JP2019000765A - Biomass processing method - Google Patents

Abstract

PROBLEM TO BE SOLVED: To easily reduce chlorine and potassium components in a biomass material. SOLUTION: By adding water to a plant-derived biomass material and performing wet pulverization, chlorine components and potassium components contained in the biomass material are reduced. [Selection diagram] Figure 1

Description

  The present invention relates to a biomass processing method.

  In recent years, the effective use of biomass has attracted attention as a measure to prevent global warming, and among these, the use of biomass for combustion has attracted attention. In particular, herbaceous (non-woody) biomass, which has recently been attracting attention, contains more inorganic components such as potassium and chlorine components than woody (woody) biomass, which damages the furnace during combustion. There are concerns.

  For example, Patent Document 1 discloses a first press dehydration step in which herbaceous biomass is supplied to a filter chamber of a filter press dehydrator to compress and dehydrate, a water addition step in which water is added to dehydrated herbaceous biomass in a filter chamber, and water in a filter chamber.
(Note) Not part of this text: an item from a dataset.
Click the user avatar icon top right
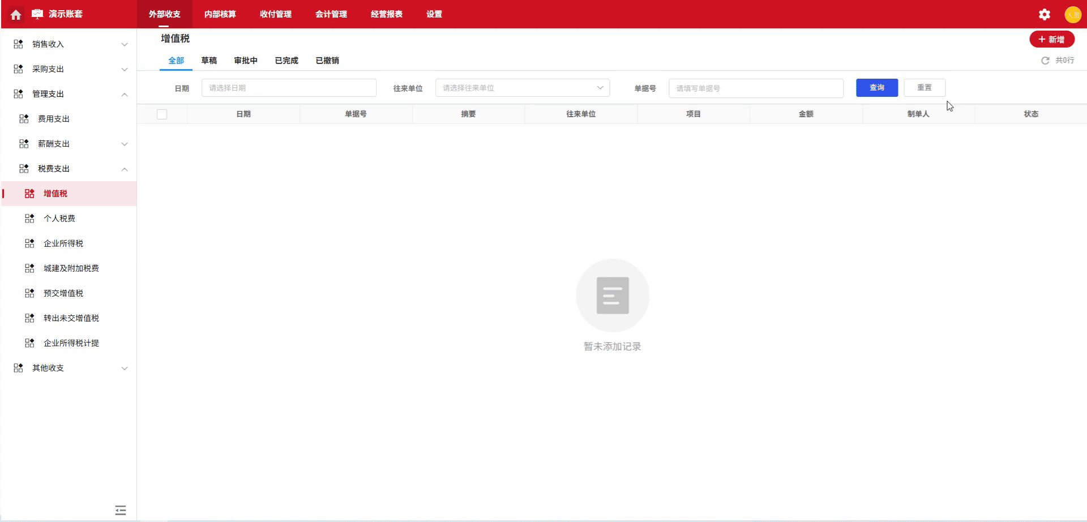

A pretreatment method for herbaceous biomass having a second squeezing and dehydrating step of squeezing and dewatering the herbaceous biomass again is disclosed.

JP 2012-153790 A

  By the way, oil palm empty fruit bunches (EFB: Empty Fruit Bunch), which are expected as biomass for plant-derived fuels, are produced by, for example, the inner wall of a furnace such as a combustion furnace using chlorine gas generated during combustion. Corrosion or ash remaining after combustion contains a large amount of potassium, causing ash to adhere to the inner wall of the furnace, which may hinder the operation of the furnace. Here, in the pretreatment method of the herbaceous biomass of Patent Document 1, the chlorine component and the potassium component in the herbaceous biomass can be reduced, but the first press dehydration step, the hydration step, and the second press dehydration step are performed. As a result, the processing steps become complicated and there is room for improvement.

  This invention is made | formed in view of this point, The place made into the objective is to reduce easily the chlorine component and potassium component in biomass material.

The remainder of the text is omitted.